Forth from the nest Grassnestle would go, her young forming a straggling, cavorting scout party about her. With the patience passed down through countless generations, she taught her ragged crew the fundamentals of survival: the sudden freeze, the startling leap, true-smelling, clear-seeing, quick-killing-all the hunting lore she knew. She taught, and showed, and tested; then patiently re-taught time and again until the lesson stuck.

Certainly her patience was often stretched thin, and occasionally a botched lesson would be punished by a brisk pawsmack to the offender's nose. Even a mother of the Folk had limits to her restraint.

Of all Grassnestle's kittens, Fritti loved learning most. Inattention, however, sometimes gained him a smarting nose-especially when the family went out into the fields and woods. The tempting whistles and chirps of the fla-fa'az and the swarming, evocative scents of the countryside could set him daydreaming in a moment, singing to himself of treetops, and wind in his fur. These reveries were frequently interrupted by his mother's brisk paw on his snout. She had learned to recognize that faraway look.

The dividing line between waking and dreaming was a fine one among the Folk. Although they knew that dream-Squeakers did not satisfy waking hunger, and that- dream-fights left no wounds, still there was nourishment and release in dreams unavailable in the waking world. The Folk depended so much on the near-intangible-senses, hunches, feelings and impulses-and these contrasted so strongly with the rock-solid basics of survival needs that one supported the other in an inseparable whole.

All the Folk had exceedingly keen senses-they lived and died by them. Only a few, though, grew to become Oel-var'iz-Far-sensers-who developed their acuteness and sensitivity far beyond even the high median of the Folk.

Fritti was a great dreamer, and for a while his mother harbored the idea that perhaps he had this gift of Far-sensing. He showed occasional flashes of surprising depth: once he hissed his eldest brother down from a tall tree, and a moment later the branch on which his brother had stood broke loose and fell to the ground. There were other hints of this deeper Var, but as time went on, and he began to grow out of kittenhood, the incidents became fewer. He became more prone to distraction-more of a day-dreamer and less of a dream-reader. His mother decided that she had been mistaken, and as the time of Fritti's Naming grew closer she forgot it entirely. The life of the hunting mother did not permit brooding over abstractions.

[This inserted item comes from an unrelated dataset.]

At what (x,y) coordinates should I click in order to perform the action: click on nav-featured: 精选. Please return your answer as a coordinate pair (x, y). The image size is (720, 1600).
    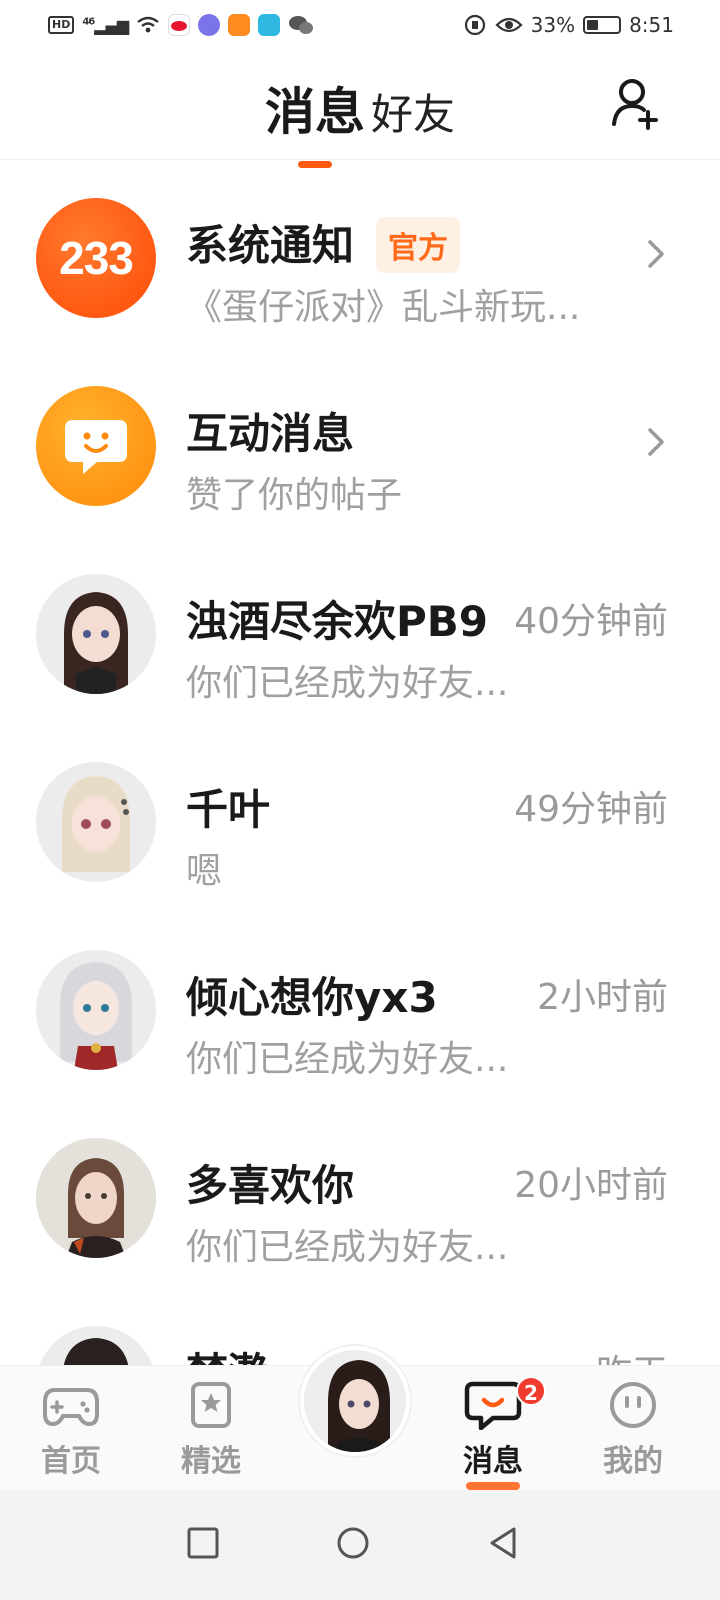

At the first Meeting after their third Eye, young cats were brought to be Named. The Naming was a ceremonv of great importance.

It was sung among the Folk that all cats had three names: the heart name, the face name, and the tail name.

The heart name was given by the mother at the kitten's birth. It was a name of the ancient tongue of the cats, the Higher Singing. It was only to be shared with siblings, heart-friends and those who joined in the Ritual. Fritti was such a name.

The face name was given by the Elders at the young one's first Meeting, a name in the mutual language of all warmblooded creatures, the Common Singing. It could be used anywhere a name was useful.

As for the tail name, most of the Folk maintained that all cats were born with one; it was merely a matter of discovering it. Discovery was a very personal thing-once effected it was never discussed or shared with anyone.

It was certain, at least, that some Folk never discovered their tail name, and died knowing only the other two. Many said that a cat who had lived with the Big Ones-with M'an-lost all desire to find it, and grew fat in ignorance. So important, secret and rare were the Folk's tail names, and so hesitantly discussed, that nothing much about them was actually agreed upon. One either discovered this name or did not, said the Elders, and there was no way to force the matter.